O
Comando Vermelho (CV) estaria financiando o envio de integrantes da
facção para atuar como voluntários na guerra entre Ucrânia e Rússia,
segundo informações da Subsecretaria de Inteligência da Secretaria de
Segurança Pública do Rio de Janeiro.
As
investigações apontam que o grupo criminoso paga até mesmo passagens
aéreas para suspeitos sem antecedentes criminais deixarem o Brasil e
participarem do conflito armado no Leste Europeu. O objetivo da facção
seria trazer esses homens de volta ao país com experiência em combate
para treinar traficantes em técnicas militares e no uso de drones de
grande porte voltados ao transporte de armas e drogas.
De
acordo com a polícia, ao menos dois brasileiros já identificados
retornaram da guerra e seguiram diretamente para o Complexo do Alemão,
área dominada pelo CV na Zona Norte do Rio de Janeiro.
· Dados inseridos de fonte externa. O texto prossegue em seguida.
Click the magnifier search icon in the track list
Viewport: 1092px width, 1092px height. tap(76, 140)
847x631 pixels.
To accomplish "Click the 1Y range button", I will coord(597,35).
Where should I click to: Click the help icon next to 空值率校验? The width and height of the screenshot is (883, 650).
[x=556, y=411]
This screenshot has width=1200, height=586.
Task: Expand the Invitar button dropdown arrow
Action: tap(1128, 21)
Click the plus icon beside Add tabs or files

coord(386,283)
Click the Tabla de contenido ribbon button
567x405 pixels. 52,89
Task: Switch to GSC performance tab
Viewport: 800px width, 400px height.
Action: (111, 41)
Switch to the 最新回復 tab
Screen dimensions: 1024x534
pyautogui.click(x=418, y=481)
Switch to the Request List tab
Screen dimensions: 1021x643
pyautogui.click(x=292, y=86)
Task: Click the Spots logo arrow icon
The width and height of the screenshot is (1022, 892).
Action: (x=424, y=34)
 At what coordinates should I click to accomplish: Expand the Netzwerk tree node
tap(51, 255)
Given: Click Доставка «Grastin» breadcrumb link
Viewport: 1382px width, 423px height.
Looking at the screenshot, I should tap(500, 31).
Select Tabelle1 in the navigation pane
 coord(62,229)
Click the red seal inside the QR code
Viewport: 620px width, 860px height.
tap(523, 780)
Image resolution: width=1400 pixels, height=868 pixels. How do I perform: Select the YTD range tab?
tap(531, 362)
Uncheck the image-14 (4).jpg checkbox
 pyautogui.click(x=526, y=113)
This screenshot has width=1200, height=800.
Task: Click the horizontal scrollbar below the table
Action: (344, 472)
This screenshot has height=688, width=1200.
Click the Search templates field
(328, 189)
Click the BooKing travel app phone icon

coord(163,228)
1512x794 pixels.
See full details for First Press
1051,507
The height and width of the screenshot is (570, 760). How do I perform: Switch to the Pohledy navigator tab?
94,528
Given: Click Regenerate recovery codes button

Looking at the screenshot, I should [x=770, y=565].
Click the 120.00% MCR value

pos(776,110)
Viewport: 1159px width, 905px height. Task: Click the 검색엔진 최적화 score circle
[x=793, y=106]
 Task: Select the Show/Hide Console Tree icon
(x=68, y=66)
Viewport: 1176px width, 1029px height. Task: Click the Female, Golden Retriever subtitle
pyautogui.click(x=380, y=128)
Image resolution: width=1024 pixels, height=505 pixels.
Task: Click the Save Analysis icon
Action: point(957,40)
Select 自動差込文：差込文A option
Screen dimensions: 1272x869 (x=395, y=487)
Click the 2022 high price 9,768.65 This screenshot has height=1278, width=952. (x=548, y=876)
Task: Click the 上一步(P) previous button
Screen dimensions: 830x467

Segundo os
investigadores, eles passaram a atuar no treinamento de criminosos para
operação de drones de carga capazes de transportar armamentos pesados.
As
informações foram divulgadas pelo jornal Extra e fazem parte de uma
investigação conduzida pela inteligência da segurança pública
fluminense.
Uma
imagem registrada por uma aeronave da Polícia Militar mostrou um
treinamento realizado com um drone agrícola adaptado pela facção. O
equipamento possui cerca de três metros de extensão e capacidade para
carregar até 80 quilos — peso equivalente a aproximadamente 20 fuzis FAL
762 sem carregadores.
Segundo
o delegado Pablo Sartori, subsecretário de Inteligência, o Comando
Vermelho investe diretamente na ida dos integrantes ao exterior.
“O
CV paga a passagem. No caso dos dois identificados, elaboramos um
relatório encaminhado para a Polícia Civil, e eles já estão sendo
investigados. A prisão deles é questão de tempo”, afirmou o delegado.
A
polícia estima que o drone utilizado pelos criminosos custe mais de R$
200 mil. O equipamento consegue percorrer até 12 quilômetros e poderia
fazer trajetos estratégicos entre comunidades dominadas pela facção,
como da Gardênia Azul, em Jacarepaguá, até a Muzema, no Itanhangá,
regiões consideradas importantes para a expansão do tráfico na Zona
Oeste do Rio.
As
investigações também indicam que o grupo pretende utilizar os drones
para transportar drogas, armas e munições entre comunidades controladas
pelo tráfico, além de apoiar invasões em áreas dominadas por milicianos,
como Rio das Pedras.
A
Polícia Civil mantém sob sigilo os nomes dos investigados enquanto
aprofunda as apurações sobre o esquema criminoso e a possível conexão
internacional envolvendo integrantes da facção.